Our Board is committed to excellence in governance. At our 2019 annual general meeting of shareholders, our Board recommended and our shareholders approved, in a non-binding advisory vote, that a non-binding advisory vote on executive compensation be held every year. Consistent with this preference expressed by our shareholders, the Board determined that our shareholders should be provided with an opportunity to vote on a say-on-pay proposal every year.
We utilize a “pay-for-performance” philosophy as the foundation for all decisions regarding compensation of our NEOs. In designing the compensation program for our NEOs, we start by evaluating our businesses’ objectives and take into account the complexity of our businesses in tailoring our compensation program toward furthering these objectives. We implement corporate governance best practices into our executive compensation programs, along with high standards of risk management, in order to protect the interests of our shareholders.
Our executive compensation philosophy and program, as approved by our Compensation Committee, have been central to our objective to attract, retain, and motivate individuals who can lead in our efforts to achieve superior shareholder returns. The Compensation Committee is engaged in reevaluating our compensation philosophy and our compensation programs and practices. Please refer to “Compensation Discussion and Analysis” below for a more detailed explanation of the compensation of our NEOs.
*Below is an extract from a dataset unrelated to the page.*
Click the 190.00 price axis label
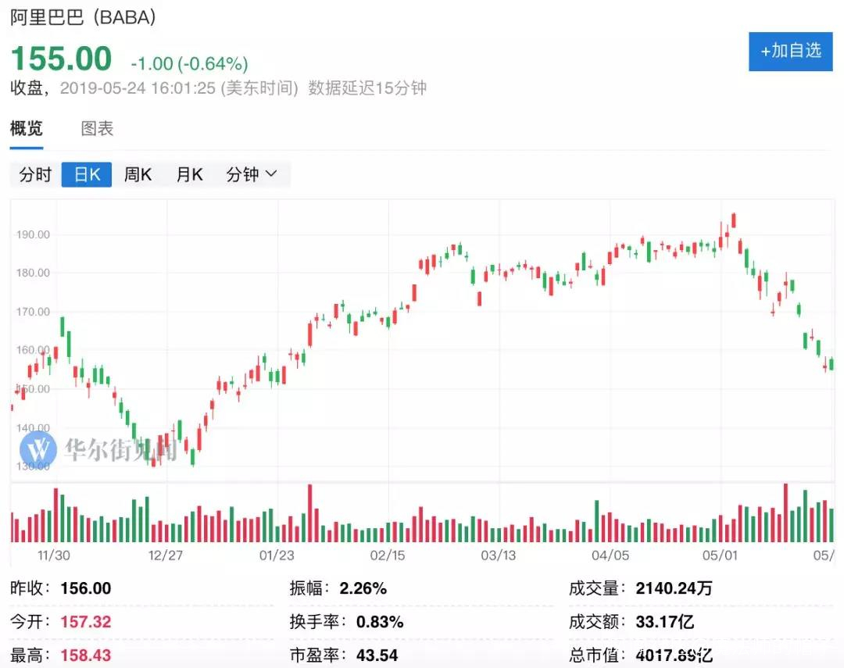This screenshot has width=844, height=668. [x=33, y=234]
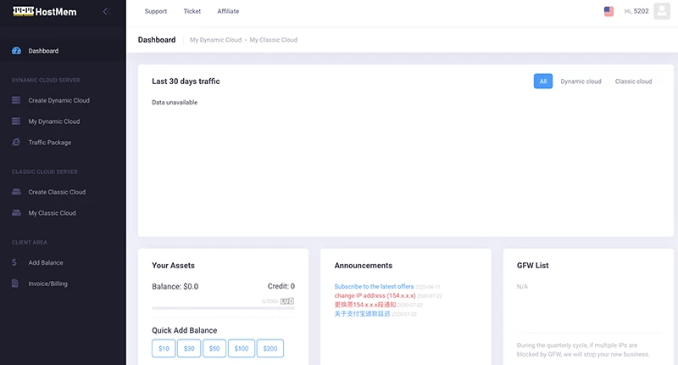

Pursuant to Schedule 14A of the Exchange Act, we are asking for shareholder approval, in the form of a non-binding advisory resolution, of the compensation of our NEOs as disclosed in this Proxy Statement in accordance with SEC rules, which includes the disclosure under “Compensation Discussion and Analysis” below, the compensation tables, and the narrative discussion following the compensation tables. This vote is not intended to address any specific item of compensation, but rather the overall compensation of our NEOs and the executive compensation policies and practices described in this Proxy Statement. This advisory vote gives you, as a shareholder, the opportunity to endorse or not endorse the compensation of our NEOs through the following resolution:
Resolution for Proposal No. 3:
The following resolution will be put to shareholders at the Annual General Meeting:
“RESOLVED, by ordinary resolution, and in the form of an advisory resolution, that the compensation paid to the Company's Named Executive Officers, as disclosed pursuant to Item 402 of Regulation S-K in the Compensation Discussion and Analysis section and compensation tables as well as the other narrative executive compensation disclosures contained in the Proxy Statement for the Annual General Meeting of Shareholders, is approved.”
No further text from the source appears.